_TASKS AND EXERCISES_
- 1) From the passage on divine teaching, list the subjects that the Florentine teachers are said to have reminded us of.
- 2) Transcribe the passage on divine teaching starting at "Teaching that Invites" and ending at "impossible the divine co-operation.".
- 3) In the passage on divine teaching, what does teaching that excludes divine co-operation give a child in place of ideas?

_DOCUMENT SECTION_
Subjects Divinely Taught––And what subjects are under the direction of this Divine Teacher? The child's faith and hope and charity––that we already knew; his temperance, justice, prudence and fortitude––that we might have guessed; his grammar, rhetoric, logic, music, astronomy, geometry, arithmetic––this we might have forgotten, if these Florentine teachers had not reminded us; his practical skill in the use of tools and instruments, from a knife and fork to a microscope, and in the sensible management of all the affairs of life––these also come from the Lord, which is wonderful in counsel and excellent in working. His God doth instruct him and doth teach him. Let the mother visualise the thought as an illuminated scroll about her newborn child, and let her never contemplate any kind of instruction for her child, except under the sense of the divine co-operation. But we must remember that here as everywhere the infinite and almighty Spirit of God works under limitations.
Our Co-operation Indispensable––Our co-operation appears to be the indispensable condition of all the divine workings. We recognise this in what we call spiritual things, meaning the things that have to do more especially with our approaches to God; but the new thing to us is, that grammar, for example, may be taught in such a way as to invite and obtain the co-operation of the Divine Teacher, or in such a way as to exclude His illuminating presence from the schoolroom. We do not mean that spiritual virtues may be exhibited by the teacher, and encouraged in the child in the course of a grammar lesson; this is no doubt true, and is to be remembered; but perhaps the immediate point is that the teaching of grammar by its guiding ideas and simple principles, the true, direct, and humble teaching of grammar; without pedantry and without verbiage, is, we may venture to believe, accompanied by the illuminating power of the Holy Spirit, of whom is all knowledge.
Teaching that Invites and that Repels Divine Co-operation––The contrary is equally true. Such teaching as enwraps a child's mind in folds of many words that his thought is unable to penetrate, which gives him rules and definitions, and tables, in lieu of ideas––this is teaching which excludes and renders impossible the divine co-operation.

_GIVEN MATERIAL_
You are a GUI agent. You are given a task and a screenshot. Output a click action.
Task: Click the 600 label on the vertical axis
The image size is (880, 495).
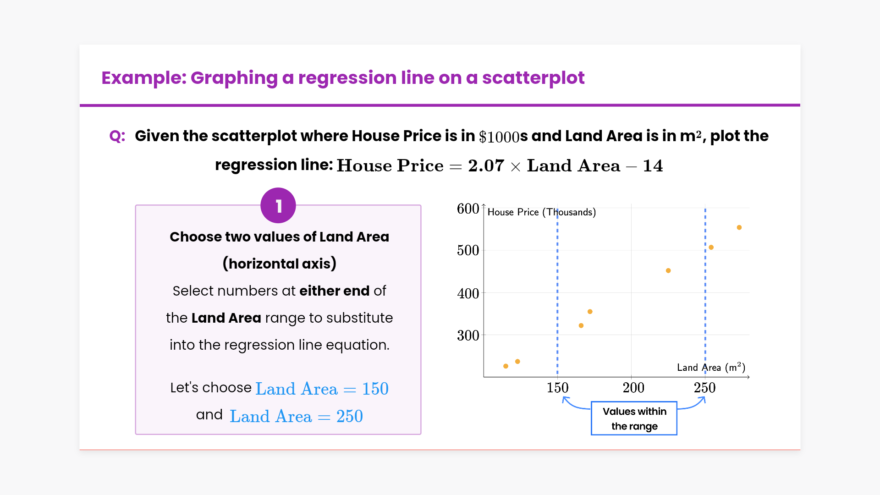pyautogui.click(x=468, y=209)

_WORKED ANSWERS_
- 1) Grammar, rhetoric, logic, music, astronomy, geometry, arithmetic

- 2)
Teaching that Invites and that Repels Divine Co-operation––The contrary is equally true. Such teaching as enwraps a child's mind in folds of many words that his thought is unable to penetrate, which gives him rules and definitions, and tables, in lieu of ideas––this is teaching which excludes and renders impossible the divine co-operation.

- 3) Rules, definitions and tables